I had a phone call this morning with Peggy Pryer updating me on the meeting held yesterday. Peggy has said — Considering CHEK had organised the meeting in less than two weeks, the committee was reasonably pleased with the attendance ( over 300). We had relied on the local press and media for publicity and the meeting had been mentioned by both, not as much as we had hoped but due to very limited funds we had to depend on free publicity. What did help no doubt was the fact that we had used social media to get publicity. —-
As part of the proposals, the K&C could lose all its specialist services to either Ashford or Thanet, with an additional threat to its acute services as the Trust looks to cut 300 beds across Kent and Medway.
The future of its urgent care centre remains in doubt following speculation the east Kent hospitals trust is set to close it temporarily amid a staffing crisis.
It would mean heart attack and stroke patients being diverted to the QEQM Hospital in Margate or Ashford’s William Harvey.
Trust chief executive Matthew Kershaw last week denied staff had been told the centre was shutting this spring, contrary to what employees have told KentOnline.
But the fears surrounding healthcare in the city have sparked a meeting today, which is being organised by the recently reformed Concern for Health in East Kent (CHEK).
The group has previously fought for the future of the K&C and stopped it being downgraded at the turn of the century, but could not save its A&E department.
It has now been revived following the release of the Trust’s new sustainability and transformation plan (STP), which will likely see specialist services relocated to just one of the Trust’s three main hospitals – speculated to be the William Harvey.
People worried about the future of the NHS in Kent gathered in Canterbury to question health bosses about proposals they fear could lead to the loss of hundreds of beds. Campaigners organised the public meeting after claiming they were being kept in the dark. Nashreen Issa was there.
He is smiling again here but the story could have been so different if he had to travel further.
We have had to use this acute ward for Ray when he had his heart attack.
We called 911 on the orders of the Receptionist at Medical Centre as Ray was having bad pains in the chest after a dog walk.
First the Paramedic appears and starts treatment and sets up the lounge like a hospital ward with all the machines measuring everything.
Clot busting drugs are given, If he was having a stroke they couldn’t give the drug as a scan would need to be done first.
He was then driven to the hospital in the Ambulance but as the Ambulance comes from Dover the crew have to use a SAT/Nav that doesn’t show the 6ft wide roads so we go up a Church Lane which is 6ft wide it is always blocked by traffic trying to pass each other.
I never realised before what a bumpy ride it was in an Ambulance. We did get to the hospital and Ray was put into a room where he had more tests. From there he went to the Acute holding room (they have closed that now) where he stayed until they could find a bed in Taylor Ward. This ward has 10 beds for heart patients this has been reduced to 5 beds but often finds itself with 8 and so short of nurses.

********************

EXERCISE INSTRUCTIONS.
1 - Please reproduce the stretch of the hospital passage from "Clot busting drugs" through "pass each other." with no changes.
2 - According to the hospital passage, how many beds is the Trust looking to cut across Kent and Medway?
The rows that follow come from a separate source, unrelated to the hospital passage.

ENTRIES PROVIDED.
********************

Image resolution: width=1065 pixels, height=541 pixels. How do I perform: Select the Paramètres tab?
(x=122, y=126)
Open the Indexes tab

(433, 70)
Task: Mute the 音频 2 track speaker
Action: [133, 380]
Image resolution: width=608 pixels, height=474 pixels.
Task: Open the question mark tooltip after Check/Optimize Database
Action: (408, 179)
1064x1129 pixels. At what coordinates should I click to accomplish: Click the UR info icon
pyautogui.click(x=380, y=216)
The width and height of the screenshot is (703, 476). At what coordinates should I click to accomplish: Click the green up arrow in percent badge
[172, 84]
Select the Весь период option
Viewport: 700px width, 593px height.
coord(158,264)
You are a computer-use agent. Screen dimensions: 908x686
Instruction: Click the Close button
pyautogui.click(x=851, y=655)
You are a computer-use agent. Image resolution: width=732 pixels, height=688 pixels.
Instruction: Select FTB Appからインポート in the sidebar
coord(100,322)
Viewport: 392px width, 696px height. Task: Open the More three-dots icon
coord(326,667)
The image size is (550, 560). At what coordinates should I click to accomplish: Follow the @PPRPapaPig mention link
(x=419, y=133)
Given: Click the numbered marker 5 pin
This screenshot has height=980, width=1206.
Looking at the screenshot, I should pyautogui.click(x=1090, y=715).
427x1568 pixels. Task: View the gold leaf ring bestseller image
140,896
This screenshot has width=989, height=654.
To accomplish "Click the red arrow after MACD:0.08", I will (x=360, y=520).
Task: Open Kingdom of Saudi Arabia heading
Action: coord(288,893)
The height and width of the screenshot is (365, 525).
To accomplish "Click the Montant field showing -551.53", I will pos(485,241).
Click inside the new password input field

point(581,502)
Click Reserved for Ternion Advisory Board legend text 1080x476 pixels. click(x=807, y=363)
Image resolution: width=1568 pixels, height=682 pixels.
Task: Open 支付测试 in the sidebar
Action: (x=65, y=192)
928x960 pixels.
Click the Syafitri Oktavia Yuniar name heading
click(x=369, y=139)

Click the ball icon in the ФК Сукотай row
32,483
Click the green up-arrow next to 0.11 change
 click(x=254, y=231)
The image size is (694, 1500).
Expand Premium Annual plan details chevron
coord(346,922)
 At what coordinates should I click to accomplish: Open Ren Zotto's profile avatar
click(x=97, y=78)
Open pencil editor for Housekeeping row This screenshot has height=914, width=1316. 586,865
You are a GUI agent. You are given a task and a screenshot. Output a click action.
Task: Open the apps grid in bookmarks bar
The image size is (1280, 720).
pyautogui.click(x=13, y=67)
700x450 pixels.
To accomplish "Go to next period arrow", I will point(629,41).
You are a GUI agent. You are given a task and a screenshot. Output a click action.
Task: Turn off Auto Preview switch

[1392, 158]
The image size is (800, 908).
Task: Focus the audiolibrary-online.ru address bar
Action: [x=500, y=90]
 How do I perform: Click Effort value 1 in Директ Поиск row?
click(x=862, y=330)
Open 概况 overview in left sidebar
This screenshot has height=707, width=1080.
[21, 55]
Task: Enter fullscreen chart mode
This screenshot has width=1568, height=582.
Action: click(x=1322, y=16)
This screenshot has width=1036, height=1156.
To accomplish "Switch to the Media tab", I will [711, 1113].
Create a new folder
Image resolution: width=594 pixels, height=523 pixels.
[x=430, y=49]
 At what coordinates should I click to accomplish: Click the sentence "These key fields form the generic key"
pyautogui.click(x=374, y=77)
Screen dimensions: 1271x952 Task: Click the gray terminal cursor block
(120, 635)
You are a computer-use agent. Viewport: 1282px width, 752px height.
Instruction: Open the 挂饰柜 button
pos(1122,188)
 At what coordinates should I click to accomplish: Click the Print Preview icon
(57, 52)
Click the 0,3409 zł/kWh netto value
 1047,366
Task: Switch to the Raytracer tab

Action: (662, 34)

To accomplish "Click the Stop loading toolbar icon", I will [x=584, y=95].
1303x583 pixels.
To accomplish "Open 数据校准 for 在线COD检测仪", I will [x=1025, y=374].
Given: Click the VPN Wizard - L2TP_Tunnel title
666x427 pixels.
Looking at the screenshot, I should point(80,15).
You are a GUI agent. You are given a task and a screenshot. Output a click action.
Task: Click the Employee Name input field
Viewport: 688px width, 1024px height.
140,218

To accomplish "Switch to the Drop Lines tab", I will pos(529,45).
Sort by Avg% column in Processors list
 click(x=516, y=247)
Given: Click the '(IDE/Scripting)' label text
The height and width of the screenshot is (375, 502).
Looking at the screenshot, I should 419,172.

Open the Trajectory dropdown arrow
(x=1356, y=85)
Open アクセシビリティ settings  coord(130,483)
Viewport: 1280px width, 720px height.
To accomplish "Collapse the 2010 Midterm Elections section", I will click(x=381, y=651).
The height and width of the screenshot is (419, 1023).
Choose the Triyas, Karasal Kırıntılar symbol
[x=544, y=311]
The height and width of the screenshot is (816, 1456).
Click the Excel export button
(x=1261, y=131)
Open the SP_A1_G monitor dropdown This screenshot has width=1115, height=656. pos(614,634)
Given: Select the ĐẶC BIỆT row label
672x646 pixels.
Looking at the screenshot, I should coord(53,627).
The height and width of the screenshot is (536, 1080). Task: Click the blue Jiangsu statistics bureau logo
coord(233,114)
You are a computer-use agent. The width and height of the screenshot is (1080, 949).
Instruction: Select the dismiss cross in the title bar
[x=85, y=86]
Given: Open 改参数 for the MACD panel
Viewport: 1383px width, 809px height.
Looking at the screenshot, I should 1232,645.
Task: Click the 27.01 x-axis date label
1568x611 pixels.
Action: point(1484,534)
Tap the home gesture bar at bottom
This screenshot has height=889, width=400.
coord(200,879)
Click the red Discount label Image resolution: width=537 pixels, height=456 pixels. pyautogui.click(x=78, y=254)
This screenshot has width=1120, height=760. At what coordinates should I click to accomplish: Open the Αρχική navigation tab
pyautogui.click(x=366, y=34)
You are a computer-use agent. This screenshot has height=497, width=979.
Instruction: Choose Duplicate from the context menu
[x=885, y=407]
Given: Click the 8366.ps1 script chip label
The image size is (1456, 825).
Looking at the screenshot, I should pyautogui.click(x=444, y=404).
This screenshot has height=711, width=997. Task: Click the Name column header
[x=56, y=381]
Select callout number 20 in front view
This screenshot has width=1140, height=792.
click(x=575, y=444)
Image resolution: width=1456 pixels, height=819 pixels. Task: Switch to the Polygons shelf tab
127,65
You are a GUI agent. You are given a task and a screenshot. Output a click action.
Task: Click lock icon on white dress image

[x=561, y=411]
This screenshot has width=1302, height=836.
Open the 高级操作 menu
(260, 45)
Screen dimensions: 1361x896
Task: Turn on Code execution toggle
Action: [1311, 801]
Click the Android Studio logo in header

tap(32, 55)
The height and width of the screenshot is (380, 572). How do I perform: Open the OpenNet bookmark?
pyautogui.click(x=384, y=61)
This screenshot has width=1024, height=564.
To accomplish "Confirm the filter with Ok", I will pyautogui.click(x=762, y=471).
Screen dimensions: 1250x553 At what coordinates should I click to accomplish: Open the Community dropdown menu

********************

ANSWERS TO THE TASKS.
1 -
Clot busting drugs are given, If he was having a stroke they couldn’t give the drug as a scan would need to be done first.
He was then driven to the hospital in the Ambulance but as the Ambulance comes from Dover the crew have to use a SAT/Nav that doesn’t show the 6ft wide roads so we go up a Church Lane which is 6ft wide it is always blocked by traffic trying to pass each other.

2 - 300 beds.